Dr. Mandrola, a cardiac electrophysiologist at Baptist Health in Louisville, Ky., recently reviewed both the main benefits and limitations of a cardiac calcium scan. He pointed out that the accepted nonmedical way of assessing a person’s risk of a heart attack — based on standard risk factors — is imprecise and often overestimates the risk of underlying heart disease, although it is frequently used to decide whether the patient should be taking medication, like a statin to lower cholesterol.

But when findings on a calcium scan are combined with the presence of these traditional risk factors, the result gives a clearer picture of a person’s risk of suffering a heart attack in the next decade.
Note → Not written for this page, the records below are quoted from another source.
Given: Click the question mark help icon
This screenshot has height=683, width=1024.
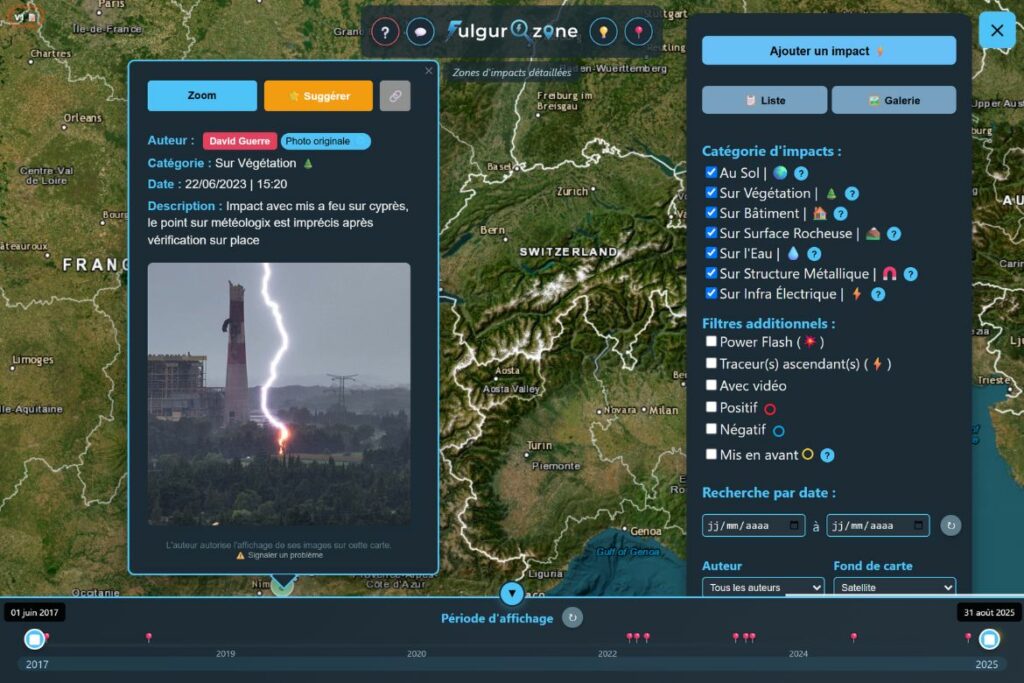Looking at the screenshot, I should [x=385, y=32].
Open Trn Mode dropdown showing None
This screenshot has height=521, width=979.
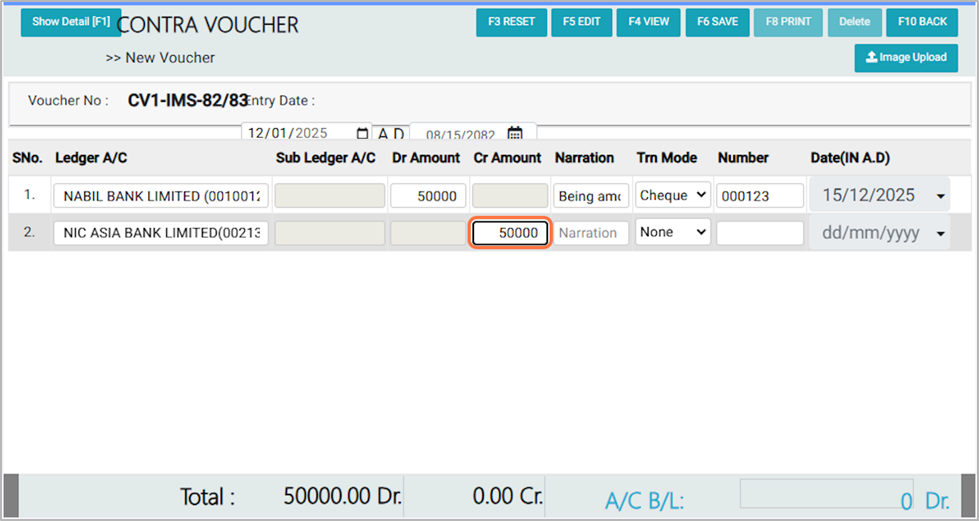(x=673, y=232)
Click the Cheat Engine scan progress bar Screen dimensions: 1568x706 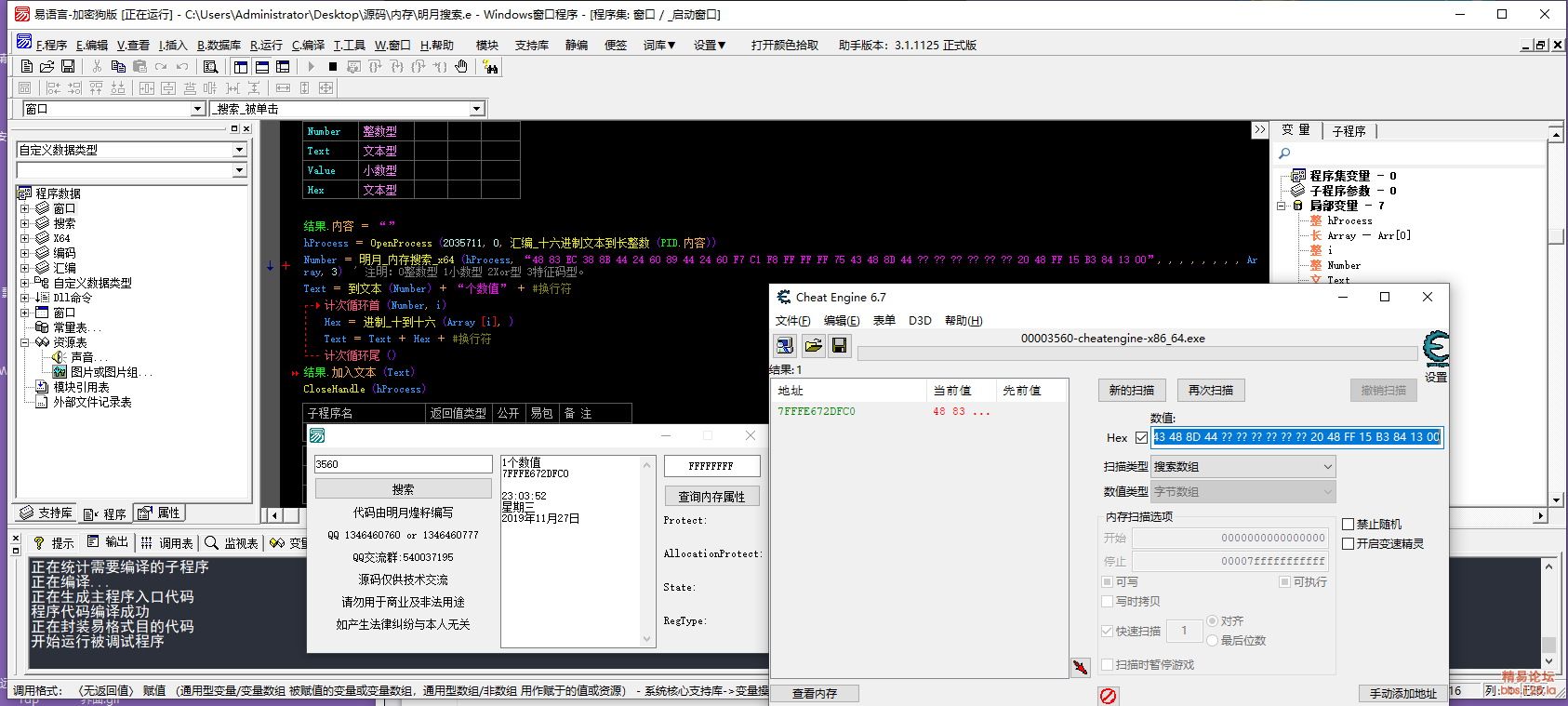[1136, 353]
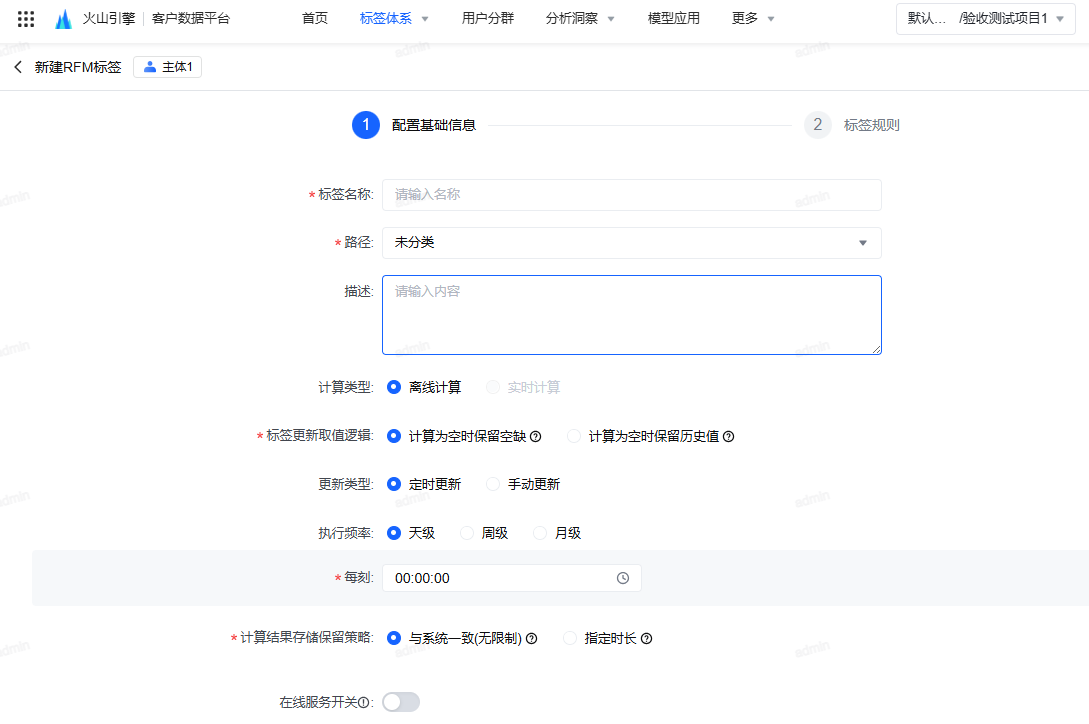Select the 手动更新 radio button

[x=493, y=484]
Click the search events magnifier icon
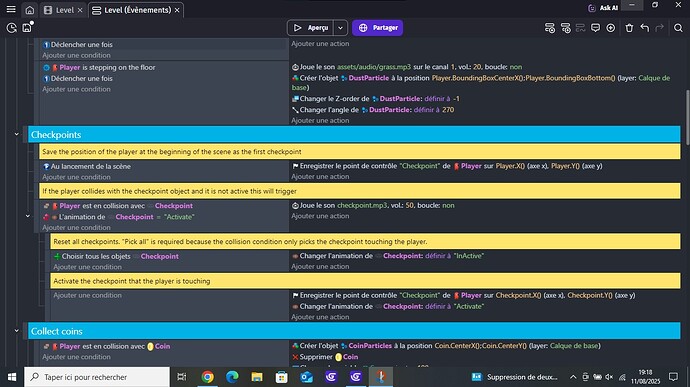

Also, if the calcium score is zero, it might mean the person can safely skip taking a statin or other heart-protective medication.

On the other hand, Dr. Mandrola suggested, if the scan shows calcium deposits, it might motivate some people “to make healthy lifestyle changes.” As shown in one analysis of six studies involving 11,000 patients, those told they had coronary calcium were two to three times more likely than those with zero calcium to start taking a baby aspirin or a drug to lower cholesterol or reduce blood pressure and to adopt heart-saving behaviors like quitting smoking or exercising more.
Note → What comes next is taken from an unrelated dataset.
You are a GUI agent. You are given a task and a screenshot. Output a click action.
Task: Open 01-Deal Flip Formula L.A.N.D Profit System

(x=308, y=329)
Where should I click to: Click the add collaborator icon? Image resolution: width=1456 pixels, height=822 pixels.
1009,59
A calcium score of 1 to 99 is considered indicative of mild disease; a score of 100 to 399, moderate disease; and a score of 400 or higher, severe disease.

But measuring coronary calcium is not a surefire indication of a person’s risk. For one thing, the test measures arterial plaque that is hardened and firmly attached to the lining of coronary vessels. It does not measure the soft plaque that can rupture and travel through the coronary circulation until it reaches a narrowing it cannot pass, leading to a heart attack or stroke.

Dr. Udo Hoffmann, a radiologist at Massachusetts General Hospital and Harvard Medical School in Boston, told me, “Coronary calcium does indicate the extent of coronary disease. If there’s a lot of calcium, there’s likely a lot of atherosclerosis in general and a greater chance of a seriously narrowed artery or plaque that is vulnerable to rupture.” However, he said, even a person with no coronary calcium and very little atherosclerosis could still have a small area that can spell future trouble.

In other words, having zero coronary calcium is not a license to ignore well-established cardiac risk factors like elevated cholesterol and blood pressure, smoking, overweight and a sedentary lifestyle. “It’s not a ticket to be reckless, but it can help reduce a person’s anxiety about their risk of a heart attack,” Dr. Hoffmann said. “The calcium score is a risk assessment tool, helpful in tailoring medical therapy, diet and exercise.”

There is still no definitive evidence from randomized controlled clinical trials to show that patients with elevated calcium scores who are treated to lower their risk actually experience a reduced rate of cardiac events. Researchers at Wake Forest School of Medicine have calculated that it would require a costly trial of about 30,000 people deemed to be at a low-intermediate risk of a future heart attack to show such a benefit.